The remarks came as the president was at Joint Base Andrew after his trip to Pittsburgh, where he discussed infrastructure. "I’ll be moving troops to eastern Europe in the NATO countries in the near term. Not too many," he said.
Such an indication echoes remarks that Biden made earlier in the week. On Tuesday, as his handlers tried to shuffle him away, the president answered a question about "deploying the troops."
The president responded that it depends on "what Putin does or doesn't do," and that "I may be moving some of those troops in the nearer term, just because it takes time." Additionally, he indicated that "we have no intention of putting American forces or NATO forces in Ukraine.
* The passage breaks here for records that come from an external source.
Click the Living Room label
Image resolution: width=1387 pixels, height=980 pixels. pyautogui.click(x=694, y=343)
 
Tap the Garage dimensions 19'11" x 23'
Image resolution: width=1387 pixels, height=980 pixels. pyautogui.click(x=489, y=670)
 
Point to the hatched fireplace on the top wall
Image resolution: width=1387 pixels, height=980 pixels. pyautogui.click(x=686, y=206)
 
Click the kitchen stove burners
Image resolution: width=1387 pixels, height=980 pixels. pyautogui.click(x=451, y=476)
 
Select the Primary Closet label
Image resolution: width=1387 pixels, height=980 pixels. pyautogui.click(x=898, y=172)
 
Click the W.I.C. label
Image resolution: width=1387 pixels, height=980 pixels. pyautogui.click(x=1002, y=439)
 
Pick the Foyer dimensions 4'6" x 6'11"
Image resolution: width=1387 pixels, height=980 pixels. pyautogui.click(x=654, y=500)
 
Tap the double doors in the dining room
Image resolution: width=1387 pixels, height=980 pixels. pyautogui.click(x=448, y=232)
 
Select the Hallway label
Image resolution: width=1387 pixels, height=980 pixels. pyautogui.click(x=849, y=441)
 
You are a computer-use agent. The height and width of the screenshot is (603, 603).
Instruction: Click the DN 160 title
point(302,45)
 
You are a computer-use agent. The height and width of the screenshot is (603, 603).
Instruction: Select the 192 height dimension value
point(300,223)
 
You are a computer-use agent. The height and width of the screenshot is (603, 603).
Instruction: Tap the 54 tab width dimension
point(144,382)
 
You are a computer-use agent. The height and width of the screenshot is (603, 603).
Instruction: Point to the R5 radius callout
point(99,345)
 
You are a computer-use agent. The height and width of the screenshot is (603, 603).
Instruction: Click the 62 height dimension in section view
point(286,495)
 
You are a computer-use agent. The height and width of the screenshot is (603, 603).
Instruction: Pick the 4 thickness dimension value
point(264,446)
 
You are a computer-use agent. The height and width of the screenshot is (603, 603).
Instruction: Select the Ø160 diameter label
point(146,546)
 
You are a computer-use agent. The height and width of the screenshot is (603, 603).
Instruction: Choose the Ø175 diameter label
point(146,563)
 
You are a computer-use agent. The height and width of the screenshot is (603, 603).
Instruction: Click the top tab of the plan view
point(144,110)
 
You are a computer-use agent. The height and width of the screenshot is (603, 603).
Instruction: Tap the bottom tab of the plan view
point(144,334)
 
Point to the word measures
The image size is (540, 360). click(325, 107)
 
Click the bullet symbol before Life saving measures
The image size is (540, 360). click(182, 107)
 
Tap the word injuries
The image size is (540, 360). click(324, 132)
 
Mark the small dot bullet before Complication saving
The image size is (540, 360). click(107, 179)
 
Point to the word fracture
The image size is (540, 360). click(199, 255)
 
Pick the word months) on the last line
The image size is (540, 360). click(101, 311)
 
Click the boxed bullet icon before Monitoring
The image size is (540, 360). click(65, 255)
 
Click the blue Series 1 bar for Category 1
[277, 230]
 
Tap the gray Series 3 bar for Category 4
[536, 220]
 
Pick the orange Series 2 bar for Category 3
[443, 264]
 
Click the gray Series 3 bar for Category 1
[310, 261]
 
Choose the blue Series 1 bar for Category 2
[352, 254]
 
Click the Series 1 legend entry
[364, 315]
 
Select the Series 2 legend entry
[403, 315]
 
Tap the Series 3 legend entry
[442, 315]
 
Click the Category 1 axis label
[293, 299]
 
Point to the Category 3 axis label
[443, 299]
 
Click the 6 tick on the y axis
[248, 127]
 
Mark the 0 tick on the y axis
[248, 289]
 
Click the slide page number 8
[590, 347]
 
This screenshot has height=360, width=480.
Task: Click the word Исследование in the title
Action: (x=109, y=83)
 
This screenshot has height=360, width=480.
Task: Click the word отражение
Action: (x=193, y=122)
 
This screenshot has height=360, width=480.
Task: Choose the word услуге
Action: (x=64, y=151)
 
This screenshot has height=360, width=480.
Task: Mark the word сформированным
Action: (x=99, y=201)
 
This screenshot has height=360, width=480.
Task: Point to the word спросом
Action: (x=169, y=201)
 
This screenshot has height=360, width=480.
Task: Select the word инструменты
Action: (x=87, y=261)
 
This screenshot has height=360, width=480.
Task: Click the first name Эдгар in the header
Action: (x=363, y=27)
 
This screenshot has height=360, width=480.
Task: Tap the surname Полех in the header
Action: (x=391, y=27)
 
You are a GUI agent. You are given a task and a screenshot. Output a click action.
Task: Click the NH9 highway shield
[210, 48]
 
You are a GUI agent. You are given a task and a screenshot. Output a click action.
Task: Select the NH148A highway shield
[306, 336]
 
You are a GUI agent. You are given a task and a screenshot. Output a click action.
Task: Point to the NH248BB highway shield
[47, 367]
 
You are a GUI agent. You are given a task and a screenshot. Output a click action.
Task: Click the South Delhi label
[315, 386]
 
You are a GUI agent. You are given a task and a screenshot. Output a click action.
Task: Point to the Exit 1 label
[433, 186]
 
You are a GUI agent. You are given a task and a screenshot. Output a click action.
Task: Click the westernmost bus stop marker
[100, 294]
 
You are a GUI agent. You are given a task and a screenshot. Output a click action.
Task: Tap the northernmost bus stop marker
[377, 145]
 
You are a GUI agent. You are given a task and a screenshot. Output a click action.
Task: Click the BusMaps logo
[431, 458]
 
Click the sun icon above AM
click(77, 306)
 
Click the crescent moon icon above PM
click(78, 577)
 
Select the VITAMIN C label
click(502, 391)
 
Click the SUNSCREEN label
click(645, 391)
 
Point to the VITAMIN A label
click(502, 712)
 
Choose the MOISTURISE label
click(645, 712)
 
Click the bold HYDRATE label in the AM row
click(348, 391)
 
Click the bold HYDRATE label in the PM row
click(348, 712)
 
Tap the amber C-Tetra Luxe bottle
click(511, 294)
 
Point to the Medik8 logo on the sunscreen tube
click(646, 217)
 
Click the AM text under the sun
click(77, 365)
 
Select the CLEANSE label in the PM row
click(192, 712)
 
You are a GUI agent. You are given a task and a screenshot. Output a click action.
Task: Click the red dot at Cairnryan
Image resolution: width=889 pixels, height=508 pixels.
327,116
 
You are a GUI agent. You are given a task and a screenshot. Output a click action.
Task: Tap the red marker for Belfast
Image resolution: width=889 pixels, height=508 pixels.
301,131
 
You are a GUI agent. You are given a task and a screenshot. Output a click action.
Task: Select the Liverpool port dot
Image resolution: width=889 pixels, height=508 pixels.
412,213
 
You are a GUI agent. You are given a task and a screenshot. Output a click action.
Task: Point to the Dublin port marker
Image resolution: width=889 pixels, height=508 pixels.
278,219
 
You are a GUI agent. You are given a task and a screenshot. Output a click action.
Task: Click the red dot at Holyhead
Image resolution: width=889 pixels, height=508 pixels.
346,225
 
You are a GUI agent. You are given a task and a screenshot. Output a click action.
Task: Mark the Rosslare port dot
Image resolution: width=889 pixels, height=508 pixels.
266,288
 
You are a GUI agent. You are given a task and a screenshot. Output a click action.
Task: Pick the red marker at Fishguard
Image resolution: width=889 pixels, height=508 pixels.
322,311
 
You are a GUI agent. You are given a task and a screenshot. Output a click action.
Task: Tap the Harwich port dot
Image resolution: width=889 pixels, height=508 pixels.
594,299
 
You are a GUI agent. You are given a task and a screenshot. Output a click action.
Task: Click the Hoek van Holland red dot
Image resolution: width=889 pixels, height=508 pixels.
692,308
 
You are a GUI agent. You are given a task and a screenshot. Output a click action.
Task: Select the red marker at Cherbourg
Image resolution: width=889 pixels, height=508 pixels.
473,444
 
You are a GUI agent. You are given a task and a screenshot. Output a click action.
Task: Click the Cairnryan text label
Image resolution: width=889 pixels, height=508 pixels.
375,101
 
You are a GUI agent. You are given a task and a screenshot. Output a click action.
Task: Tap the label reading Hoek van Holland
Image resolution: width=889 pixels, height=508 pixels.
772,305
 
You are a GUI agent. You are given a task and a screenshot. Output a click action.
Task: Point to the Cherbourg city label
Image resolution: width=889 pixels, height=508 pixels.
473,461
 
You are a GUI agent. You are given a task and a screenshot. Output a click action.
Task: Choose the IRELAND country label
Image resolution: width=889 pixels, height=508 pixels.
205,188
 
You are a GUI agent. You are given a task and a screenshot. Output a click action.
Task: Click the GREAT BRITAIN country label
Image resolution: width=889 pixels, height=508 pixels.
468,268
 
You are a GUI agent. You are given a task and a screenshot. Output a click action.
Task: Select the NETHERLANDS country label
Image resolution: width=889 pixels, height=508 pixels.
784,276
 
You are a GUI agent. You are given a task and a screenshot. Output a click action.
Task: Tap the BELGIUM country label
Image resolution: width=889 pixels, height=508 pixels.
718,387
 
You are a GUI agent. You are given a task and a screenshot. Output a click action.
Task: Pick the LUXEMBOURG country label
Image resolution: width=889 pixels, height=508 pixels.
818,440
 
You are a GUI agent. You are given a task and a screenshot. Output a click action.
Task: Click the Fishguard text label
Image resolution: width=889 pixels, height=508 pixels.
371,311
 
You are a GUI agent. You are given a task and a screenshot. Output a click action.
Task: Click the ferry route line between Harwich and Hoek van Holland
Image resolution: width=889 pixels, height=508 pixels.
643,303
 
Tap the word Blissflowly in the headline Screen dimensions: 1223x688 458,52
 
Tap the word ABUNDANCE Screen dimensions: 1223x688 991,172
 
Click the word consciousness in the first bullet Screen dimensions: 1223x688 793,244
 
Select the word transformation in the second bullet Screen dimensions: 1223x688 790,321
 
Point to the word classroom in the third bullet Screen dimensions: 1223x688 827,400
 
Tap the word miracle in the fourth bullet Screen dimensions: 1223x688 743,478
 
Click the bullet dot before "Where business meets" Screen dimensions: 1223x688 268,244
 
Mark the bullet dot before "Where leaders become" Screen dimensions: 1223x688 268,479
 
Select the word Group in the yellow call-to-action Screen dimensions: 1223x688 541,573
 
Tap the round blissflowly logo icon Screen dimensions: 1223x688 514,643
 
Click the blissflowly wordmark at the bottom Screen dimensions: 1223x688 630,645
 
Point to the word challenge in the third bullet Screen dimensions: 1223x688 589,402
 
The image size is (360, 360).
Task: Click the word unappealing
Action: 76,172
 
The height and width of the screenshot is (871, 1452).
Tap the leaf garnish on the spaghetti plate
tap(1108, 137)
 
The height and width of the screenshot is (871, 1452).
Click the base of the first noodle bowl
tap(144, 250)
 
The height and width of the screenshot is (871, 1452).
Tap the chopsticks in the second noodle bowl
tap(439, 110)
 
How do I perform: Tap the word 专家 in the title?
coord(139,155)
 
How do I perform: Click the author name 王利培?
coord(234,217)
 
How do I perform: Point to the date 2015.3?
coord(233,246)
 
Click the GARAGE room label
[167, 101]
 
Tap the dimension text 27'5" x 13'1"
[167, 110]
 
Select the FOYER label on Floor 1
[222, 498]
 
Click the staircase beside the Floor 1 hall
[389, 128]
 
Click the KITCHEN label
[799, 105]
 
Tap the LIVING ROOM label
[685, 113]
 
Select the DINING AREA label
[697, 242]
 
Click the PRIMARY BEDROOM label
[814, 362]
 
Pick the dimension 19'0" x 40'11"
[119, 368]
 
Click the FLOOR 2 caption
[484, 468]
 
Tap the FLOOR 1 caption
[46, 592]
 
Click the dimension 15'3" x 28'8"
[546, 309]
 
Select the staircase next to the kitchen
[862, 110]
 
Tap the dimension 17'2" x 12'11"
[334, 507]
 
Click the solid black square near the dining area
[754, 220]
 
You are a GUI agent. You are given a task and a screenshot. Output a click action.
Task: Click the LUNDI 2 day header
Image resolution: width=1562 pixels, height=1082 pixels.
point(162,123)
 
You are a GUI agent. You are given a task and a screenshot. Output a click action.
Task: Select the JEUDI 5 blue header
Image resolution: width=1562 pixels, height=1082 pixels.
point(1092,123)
But we — as I said, there are going to be serious economic consequences if he moves."
For all of this talk of "serious economic consequences," it appears the president isn't quick to act on them. Sanctions, which Ukrainian President Volodymyr Zelensky has been asking for against Russia, are still being finalized and have not yet been imposed.
While Sen. Ted Cruz (R-TX) earlier this month offered legislation that would impose sanctions related to the Nordstream 2 pipeline, it failed with a vote of 55 to 44. The Biden administration appears to be the one taking the lead though in using the pipeline as a bargaining chip with Russia.
There are also units on high alert in the region. According to Jack Durschlag for Fox News, Pentagon Press Secretary Jack Kirby on Monday indicated that 8,500 troops are on "heightened preparedness to deploy, which increases our readiness to provide forces if NATO should activate" the NATO response force.
The Biden administration has stressed that "diplomacy and dialogue" is their preferred option when it comes to dealing with a potential Russian invasion of Ukraine, though Secretary of State Antony Blinken claims there will be a "swift response" if necessary.